Revenue from the fund management business declined year on year, and R&D investment increased AI layout. In the first half of the year, the company's Internet financial e-commerce platform achieved a total of 86.03 million fund approval (subscription) transactions, with fund sales of 851.38 billion yuan, +4.4% year over year, of which sales of non-monetary funds ranged -0.9% to 499.66 billion yuan. Affected by the downturn in the fund market and the reform of public offering fees, 24H1 fund's sales revenue was 1.42 billion yuan, -29.6% compared with the same period last year. The company continued to strengthen its platform advantages, reduce costs and increase efficiency. In the first half of the year, the company's management expenses were -2.2% to 1.15 billion yuan; the AI layout continued to deepen, and 24H1's R&D expenses were +9.9% to 0.56 billion yuan. The company continues to vigorously promote large-scale model research and development, use AI to enhance the quality and efficiency of the financial ecosystem, and help the financial industry innovate and upgrade digitally. In the future, the company is expected to benefit from the development of smart finance, continuously expand diversified businesses, and increase financial services business benefits.
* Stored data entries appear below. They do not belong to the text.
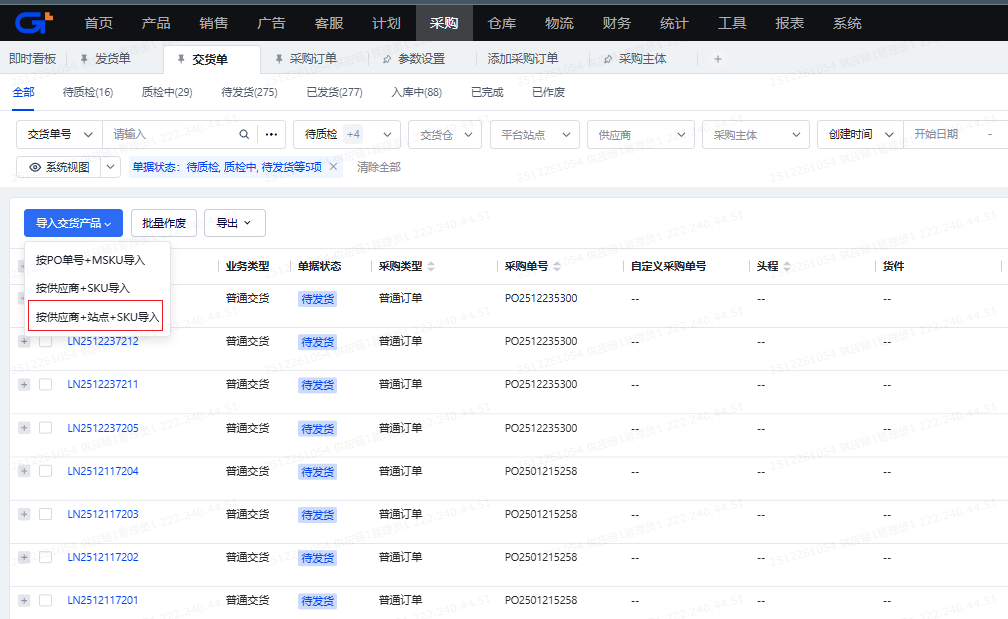Click the sort icon on 采购类型 column
The image size is (1008, 619).
pyautogui.click(x=431, y=266)
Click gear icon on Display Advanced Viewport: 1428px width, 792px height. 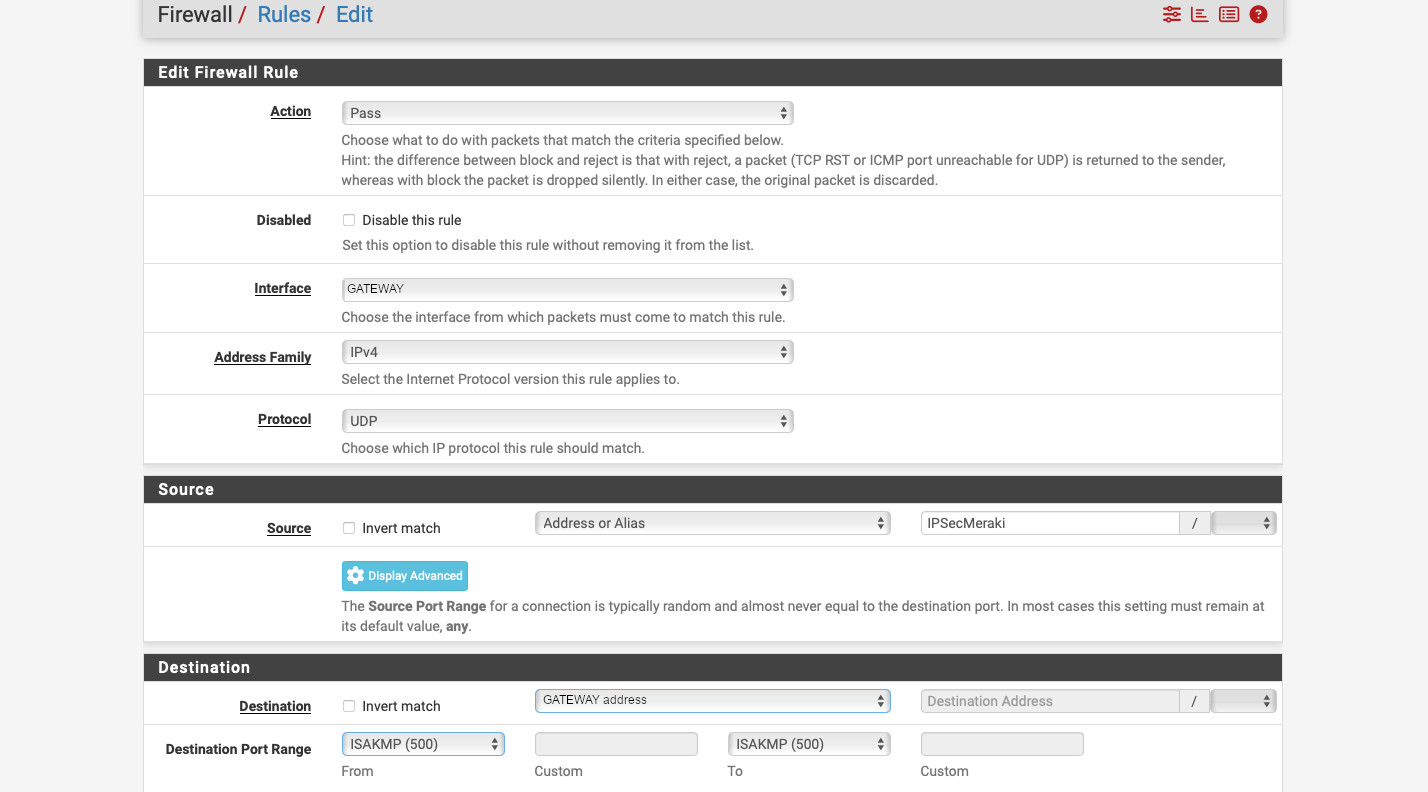coord(355,576)
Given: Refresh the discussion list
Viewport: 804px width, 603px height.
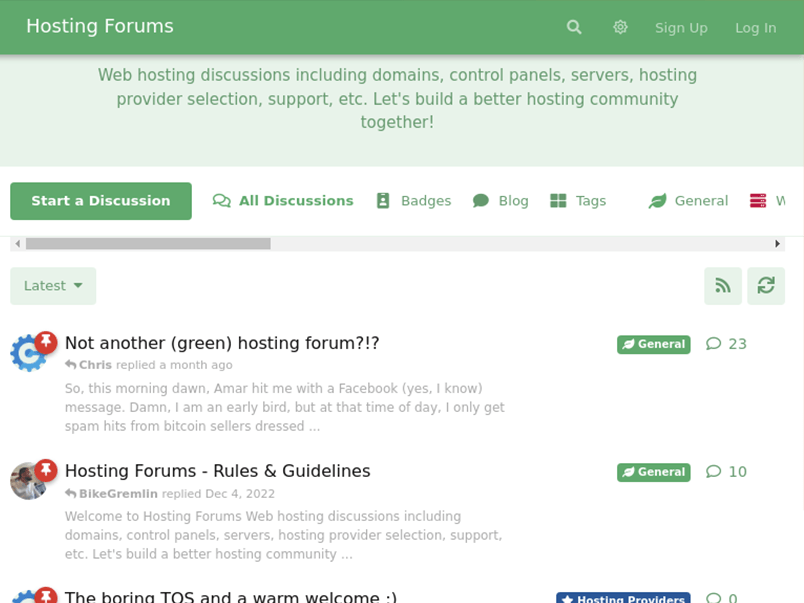Looking at the screenshot, I should pos(766,286).
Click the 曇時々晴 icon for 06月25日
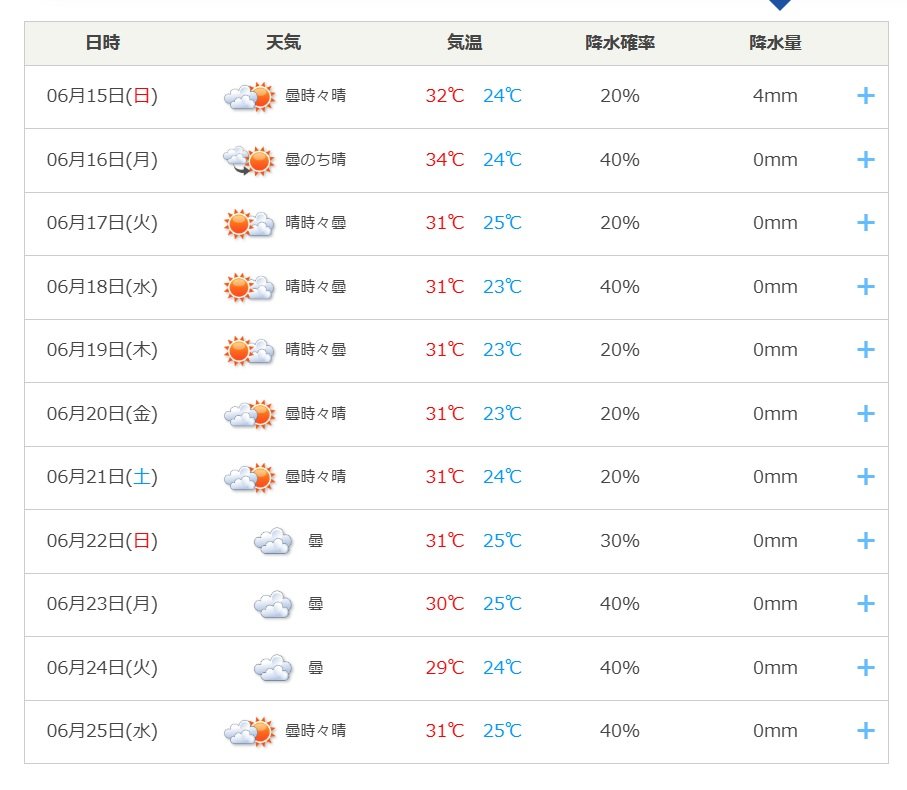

Investment advice: As a leading Internet financial services company, the company's huge customer base and strong performance resilience all provide good application scenarios for “AI+”. At the same time, as the first industry pioneer to launch an “AI+DATA” smart financial terminal in China, the company actively lays out the AI direction. The 8.0 version of the Choice smart finance terminal was launched. The “Wonderful” financial model focuses on continuously optimizing financial vertical capabilities in core financial scenarios. Combined with a closed business loop formed by “public fund+fund marketing+agent trading of securities”, the performance space can be expected. In view of the current turbulence in the A-share market, we adjusted our 24-26 net profit forecast to 82.81 (down 17.8%) /88.04 (down 24.0%) /94.51 billion yuan, EPS of 0.52/0.56/0.60 yuan, PE valuation of 20.44/19.22/17.90 times, and downgraded the rating to “increase holdings”.
Risk warning: The return on R&D investment falls short of expectations, and the A-share market continues to be sluggish.